В конце XVI в. почти каждый член европейского сообщества государств создал собственную программу репрезентации своих властных политических притязаний и соответственно своего позиционирования внутри статусного ранга в иерархии государств того времени. Это касалось как княжеств (курфюршеств) и королевств, так и республик – следует привести лишь два примера – республики Северных Нидерландов, которая самым тщательным образом оберегала «величие государства» («de eer en hoogheid van de staat»)[685], или Венеции, которая упорно защищала свои претензии на королевский ранг, основанные на королевской короне Кипра, и на занятие соответствующего места в европейской системе государств, главным образом в противоположность притязаниям Савойи на ту же корону. Этому служили пропагандировавшие величие государства монументальные картины, такие как «Катарина Корнаро передает корону Кипра дожу Агостино Барбариго» Пальмы иль Джоване, находящаяся в настоящее время в Берлинской картинной галерее. В некоторых случаях корона Кипра как символ и атрибут статуса государства служила даже поводом для решительного политического демарша, как это случилось в 1675 г., когда на похоронах герцога Карла Эммануэля II императорский двор в Вене по политическим союзническим причинам во время траурной церемонии дополнил савойский герб короной Кипра. Этот акт вызвал немедленный протест венецианского посланника[686]. Как оба названных государства в Северной Италии – Савойя и Венеция, так и скандинавские государства-соседи Дания и Швеция на протяжении столетий упорно вели спор за корону на гербе.

Разумеется, в случае соперничества по поводу герба между Швецией и Данией речь не шла о королевском статусе обеих монархий как таковом. В отличие от случая с республикой Венецией и герцогством Савойей, для Швеции и Дании статус королевства был неоспоримым.
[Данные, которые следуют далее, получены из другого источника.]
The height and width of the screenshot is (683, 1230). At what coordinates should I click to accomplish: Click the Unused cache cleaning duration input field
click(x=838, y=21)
Сомнению подвергалось только право Дании оставить после расторжения Кольмарской унии между Данией, Норвегией и Швецией в своем гербе три короны, поскольку на это право исключительно претендовала отныне независимая Швеция, которая первой из скандинавских держав уже в период расцвета Средневековья имела герб с тремя коронами, восходящими, пожалуй, к трем Святым королям. Когда после окончательной отмены Кольмарской унии в 1523 г. Дания сохранила герб с тремя коронами, прежде принадлежавшими союзу трех государств, Швеция усмотрела в этом неправомерное, с ее точки зрения, притязание на ревизию шведской независимости.
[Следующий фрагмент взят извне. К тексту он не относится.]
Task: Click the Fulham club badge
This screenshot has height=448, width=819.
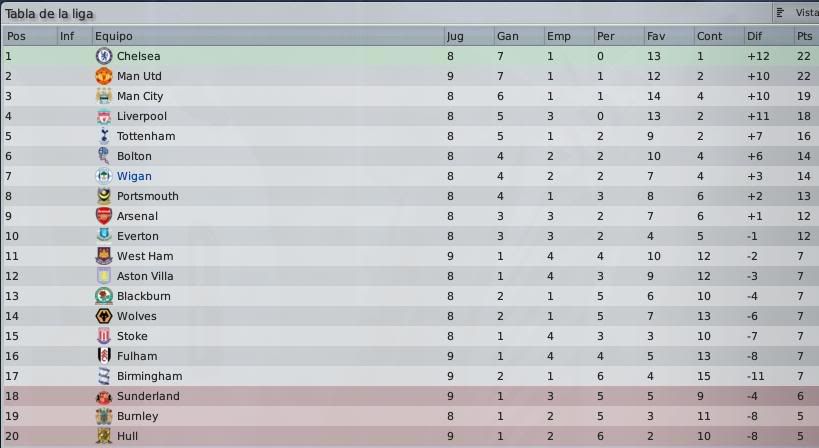Action: [104, 356]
Швеция, которая как страна, достигшая более высокого ранга в европейской иерархии государств и монархий, и «пороговая держава» как в культурном, так и в политическом отношении по сравнению со старшей ведущей скандинавской страной Данией, должна была действовать наступательно. Она не могла долго терпеть такое неопределенное положение в употреблении и в содержании герба, что не могло исключить и принятие военного решения.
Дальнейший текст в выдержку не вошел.